Dans cette tribune en exclusivité pour Forbes France, Fabien Poggi rappelle l’importance d’adapter nos cursus de formation aux évolutions de la blockchain et l’émergence du Web3. Ce dernier est CEO et co-fondateur de Starton, une plateforme qui permet via API d’accéder plus facilement à la blockchain.
Depuis plusieurs années déjà, la blockchain transforme en profondeur l’économie numérique et s’impose comme une transition technologique majeure. Alors que des champions français émergent progressivement dans ce secteur en pleine effervescence, l’Hexagone reste confronté à une pénurie critique de talents. À l’heure où la souveraineté numérique française et européenne est au cœur de toutes les préoccupations, former massivement aux savoir-faire du Web3 et de la blockchain devient un enjeu stratégique déterminant.
Ne pas reproduire les erreurs du passé
Si la souveraineté numérique est une question si brûlante en Europe, c’est avant tout parce que des erreurs décisives ont été commises au cours des dernières décennies. Des semi-conducteurs à l’intelligence artificielle en passant par le cloud, tous les changements de paradigme en matière de numérique ont tant tardé à être intégrés dans les pays européens que les entreprises états-uniennes jouissent désormais d’une suprématie presque incontestable sur le secteur.
Sur les 10 plus importantes capitalisations boursières du dernier trimestre 2021, 8 ont été créées aux Etats-Unis, dont 7 dans le secteur du numérique. Aujourd’hui, la blockchain rebat en partie les cartes de l’innovation numérique : des champions français, comme Ledger ont d’ores et déjà émergé et un écosystème dynamique s’est créé autour du Web3 dans le pays. Il s’agit donc de ne pas reproduire les erreurs du passé pour donner toutes leurs chances à ces nouveaux acteurs dans la compétition mondiale.

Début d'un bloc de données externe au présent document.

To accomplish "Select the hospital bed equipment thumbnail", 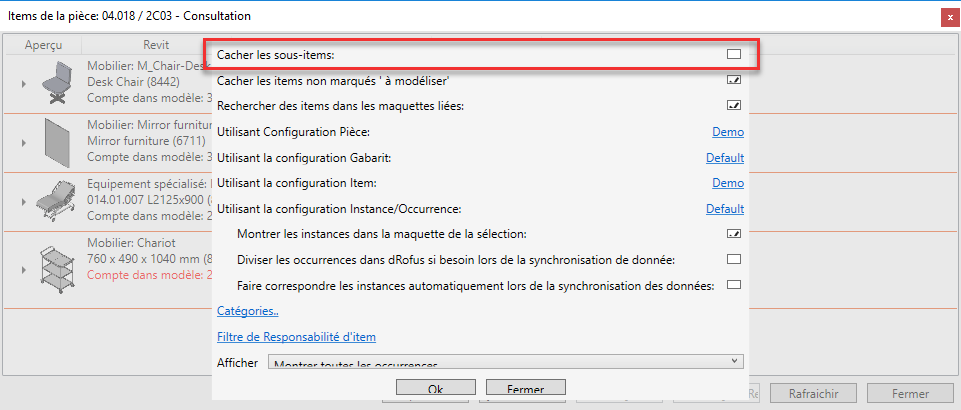I will coord(54,201).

Un défaut massif d’information et de formation
Pour se développer rapidement et massivement, cet écosystème a besoin que soient réunis trois
éléments :
● Un cadre législatif favorable, qui permette de développer des entreprises innovantes et des business models créatifs ;
● Des capitaux en quantité suffisante pour donner aux start-up les moyens de leurs ambitions ;
● Des ressources humaines nombreuses et formées.

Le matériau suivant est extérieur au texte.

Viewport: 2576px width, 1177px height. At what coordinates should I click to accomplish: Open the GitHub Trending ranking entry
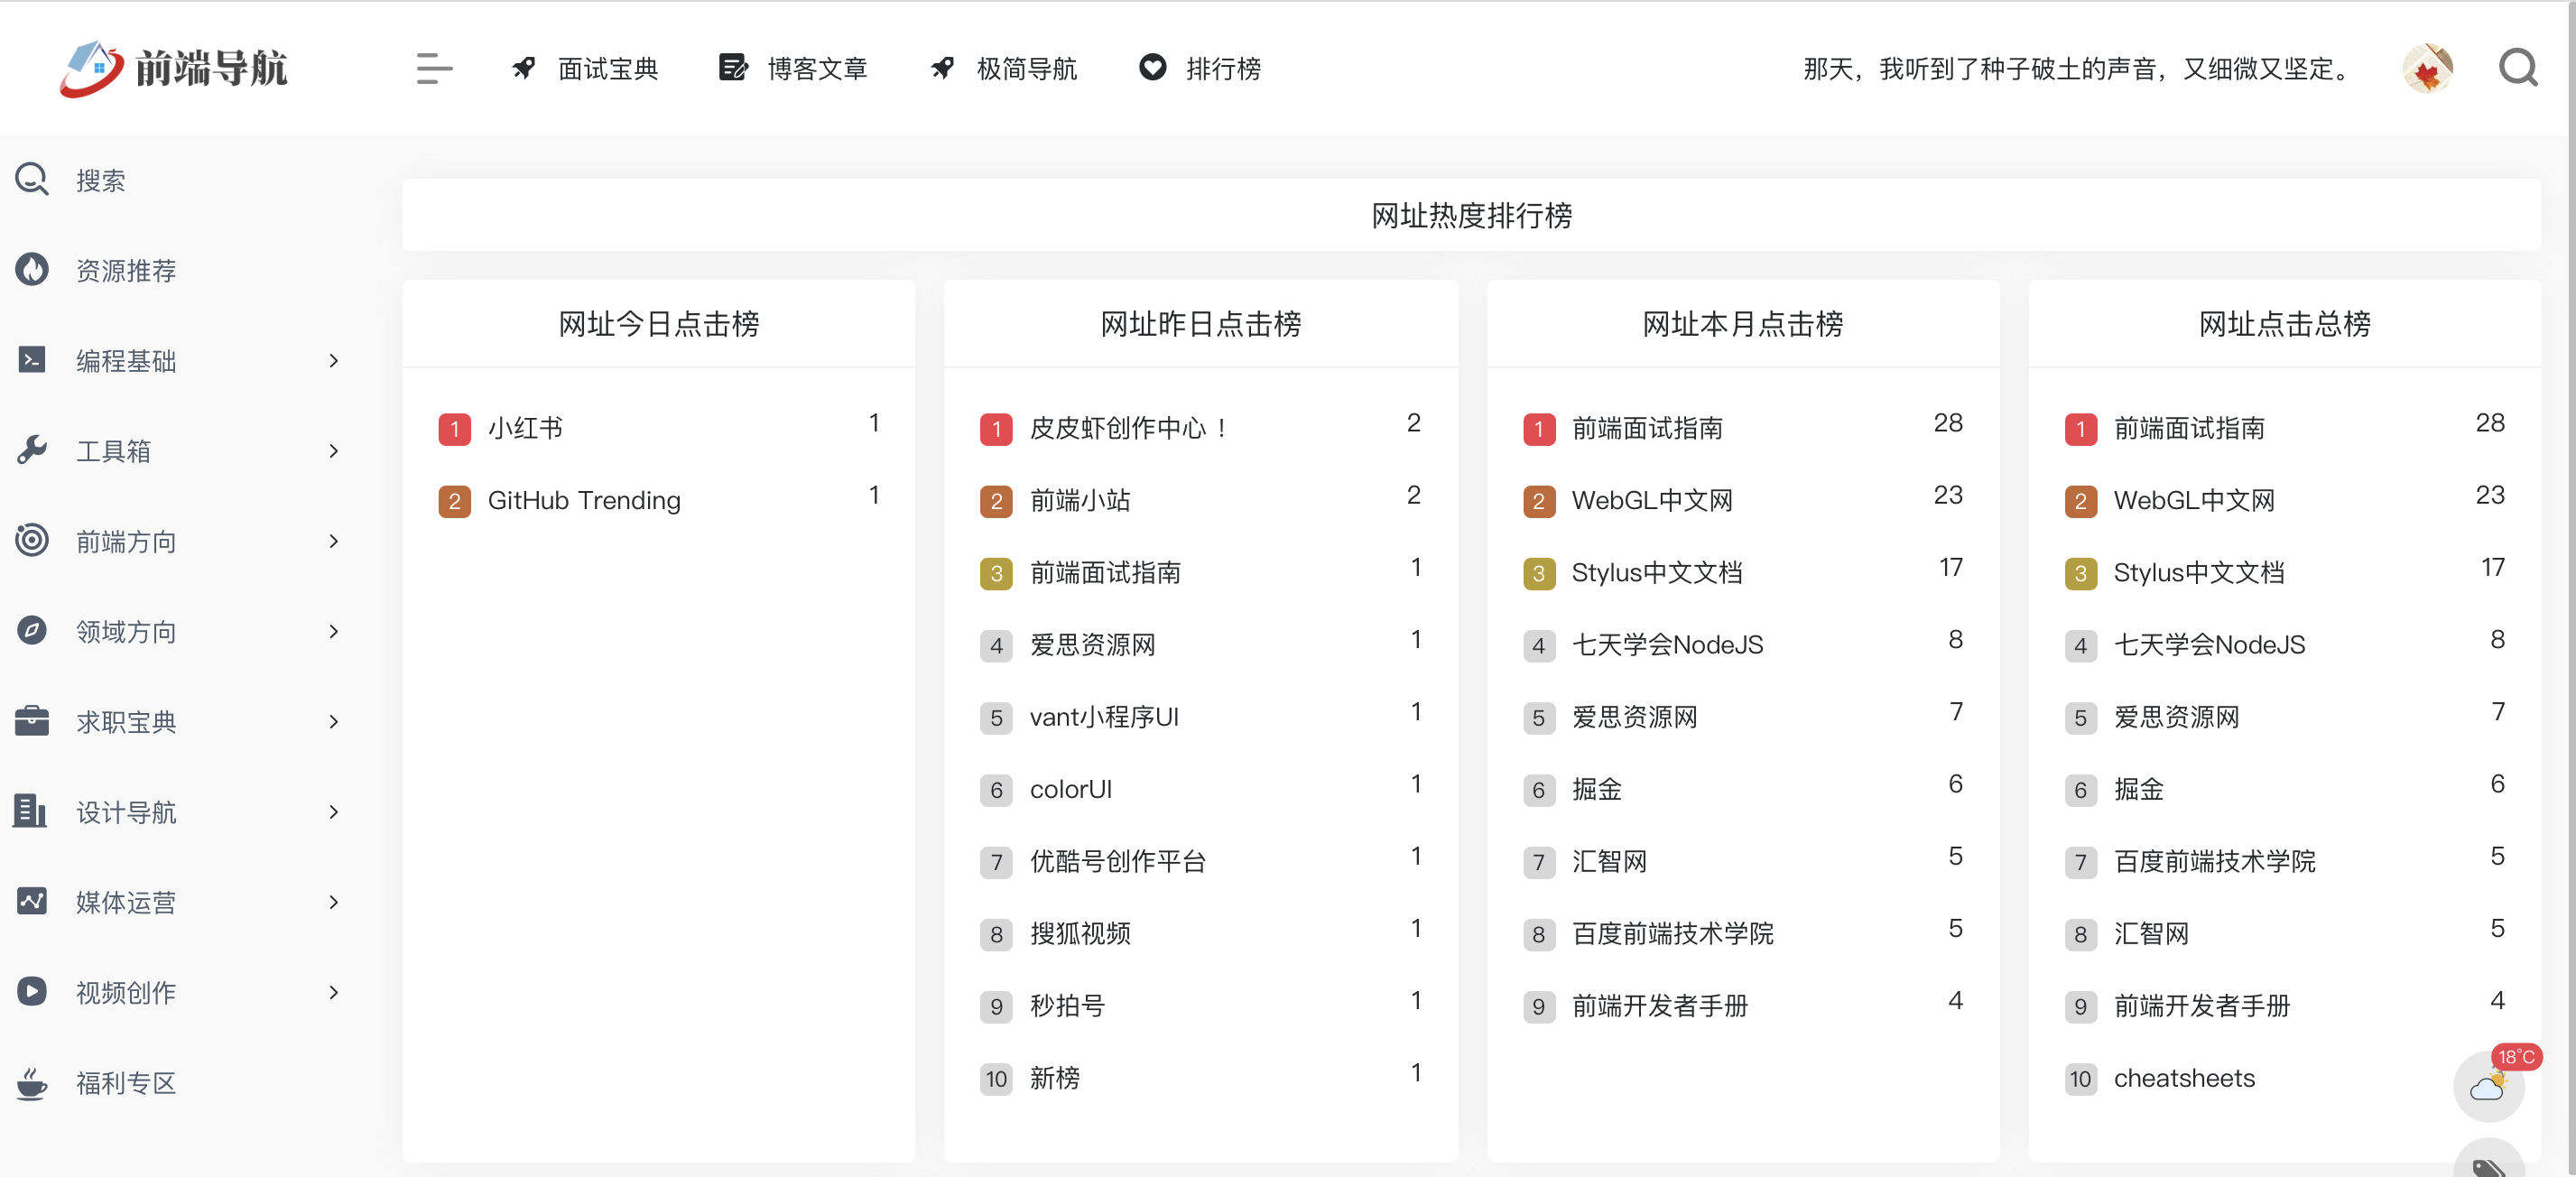584,500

Or, si les deux premiers points semblent largement acquis en France au vu notamment des levées de fonds considérables de ces derniers mois, le troisième est très loin d’être suffisamment développé. Les technologies liées à la blockchain et au Web3 ne sont tout simplement enseignées dans aucune université ou école d’informatique française. Lors de leurs contacts avec les étudiants, les entrepreneurs sont ainsi très régulièrement frappés par l’absence totale de sensibilisation à ces technologies pourtant centrales dans le numérique d’aujourd’hui et de demain. Un manque qui pourrait bien entraîner des conséquences extrêmement néfastes sur la vitalité économique du Web3 hexagonal.
Investir massivement en capitalisant sur les savoir-faire français
La France dispose pourtant de savoir-faire extrêmement précieux et stratégiques sur le marché du Web3. Notre pays est en effet reconnu dans le monde entier pour l’excellence de sa formation et de sa recherche en mathématiques appliquées et en particulier en cryptographie.
Or, les technologies liées à la blockchain sont pour une vaste part basées sur les savoir cryptographiques. Sur cette base décisive, un plan d’investissement massif dans la formation pourrait rapidement faire émerger une génération entière de spécialistes performants et bénéficiant de conditions d’intégration au marché du travail particulièrement privilégiées. Car si l’on sait que les développeurs freelances gagnent bien leur vie, les revenus que peuvent espérer des spécialistes de la blockchain sont encore plus élevés.
Cultiver un écosystème
Pour atteindre cet objectif, il est notamment nécessaire de créer des cursus dédiés aux technologies liées à la blockchain, à ses environnements, protocoles et langages de programmation. Des programmes de formation qui pourraient être mis en place par des organismes publics ou privés mais qui devraient également s’inscrire dans un écosystème plus large d’échange et d’entraide autour du Web3. Car l’innovation numérique repose également sur la pratique et le partage informel de savoir-faire à travers des hackathons, des workshops et des conférences dédiés.
Sans attendre de décision institutionnelle, tous les acteurs de cette nouvelle économie peuvent ainsi s’impliquer pour développer leur écosystème et favoriser les échanges. Le Web3 pourrait bien constituer une opportunité décisive pour la souveraineté technologique française. Mais pour réussir ce tournant, il est absolument nécessaire d’apprendre du passé et de créer un écosystème favorable en investissant massivement dans la formation et en multipliant les initiatives permettant de développer une véritable culture commune de la blockchain. Une fois ces conditions réunies, plus rien n’empêchera la France de devenir l’un pays leader du paradigme numérique de demain.